==== Data for review ====

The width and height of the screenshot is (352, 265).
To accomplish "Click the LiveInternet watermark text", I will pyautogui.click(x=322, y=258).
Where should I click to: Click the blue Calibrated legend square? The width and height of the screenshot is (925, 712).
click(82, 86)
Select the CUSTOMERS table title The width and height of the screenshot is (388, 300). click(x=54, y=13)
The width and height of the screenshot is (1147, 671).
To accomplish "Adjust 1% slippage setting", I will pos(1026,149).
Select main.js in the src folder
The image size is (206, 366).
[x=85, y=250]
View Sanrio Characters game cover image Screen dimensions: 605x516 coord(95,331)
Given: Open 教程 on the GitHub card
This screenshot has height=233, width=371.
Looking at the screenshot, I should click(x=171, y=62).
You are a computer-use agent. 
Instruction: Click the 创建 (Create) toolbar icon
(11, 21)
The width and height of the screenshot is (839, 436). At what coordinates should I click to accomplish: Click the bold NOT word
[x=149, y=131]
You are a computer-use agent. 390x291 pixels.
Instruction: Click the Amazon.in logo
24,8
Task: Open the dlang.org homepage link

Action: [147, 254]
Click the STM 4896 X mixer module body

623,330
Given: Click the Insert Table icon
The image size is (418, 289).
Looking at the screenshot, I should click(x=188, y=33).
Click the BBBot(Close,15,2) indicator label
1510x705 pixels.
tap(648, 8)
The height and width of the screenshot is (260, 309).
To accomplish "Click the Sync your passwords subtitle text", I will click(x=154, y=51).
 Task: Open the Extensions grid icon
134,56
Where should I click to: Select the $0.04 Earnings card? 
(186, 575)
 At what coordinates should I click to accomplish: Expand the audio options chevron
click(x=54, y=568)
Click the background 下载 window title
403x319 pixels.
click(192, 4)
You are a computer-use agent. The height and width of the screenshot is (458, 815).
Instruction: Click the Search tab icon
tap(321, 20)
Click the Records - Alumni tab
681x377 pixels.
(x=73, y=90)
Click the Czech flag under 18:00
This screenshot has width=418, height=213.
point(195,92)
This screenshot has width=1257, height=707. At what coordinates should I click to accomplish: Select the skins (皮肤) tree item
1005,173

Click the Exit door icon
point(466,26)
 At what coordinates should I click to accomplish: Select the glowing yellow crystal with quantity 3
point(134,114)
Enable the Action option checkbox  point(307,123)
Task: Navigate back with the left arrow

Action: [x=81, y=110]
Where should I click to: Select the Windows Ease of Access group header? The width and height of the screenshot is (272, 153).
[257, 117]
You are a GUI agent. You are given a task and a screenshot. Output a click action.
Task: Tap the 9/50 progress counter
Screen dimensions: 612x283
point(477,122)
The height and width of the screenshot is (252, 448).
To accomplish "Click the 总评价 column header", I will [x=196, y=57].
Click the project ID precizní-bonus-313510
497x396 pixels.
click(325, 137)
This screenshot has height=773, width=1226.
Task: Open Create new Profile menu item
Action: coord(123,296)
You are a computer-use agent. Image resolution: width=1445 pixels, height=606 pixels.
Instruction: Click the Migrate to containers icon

====

Exercise
All lines from the one containing "Click the Czech flag under 18:00" through the end of the records, both ends included, are to be quoted exactly; please add nothing else.

Result of the task
Click the Czech flag under 18:00
This screenshot has width=418, height=213.
point(195,92)
This screenshot has width=1257, height=707. At what coordinates should I click to accomplish: Select the skins (皮肤) tree item
1005,173

Click the Exit door icon
point(466,26)
 At what coordinates should I click to accomplish: Select the glowing yellow crystal with quantity 3
point(134,114)
Enable the Action option checkbox  point(307,123)
Task: Navigate back with the left arrow

Action: [x=81, y=110]
Where should I click to: Select the Windows Ease of Access group header? The width and height of the screenshot is (272, 153).
[257, 117]
You are a GUI agent. You are given a task and a screenshot. Output a click action.
Task: Tap the 9/50 progress counter
Screen dimensions: 612x283
point(477,122)
The height and width of the screenshot is (252, 448).
To accomplish "Click the 总评价 column header", I will [x=196, y=57].
Click the project ID precizní-bonus-313510
497x396 pixels.
click(325, 137)
This screenshot has height=773, width=1226.
Task: Open Create new Profile menu item
Action: coord(123,296)
You are a computer-use agent. Image resolution: width=1445 pixels, height=606 pixels.
Instruction: Click the Migrate to containers icon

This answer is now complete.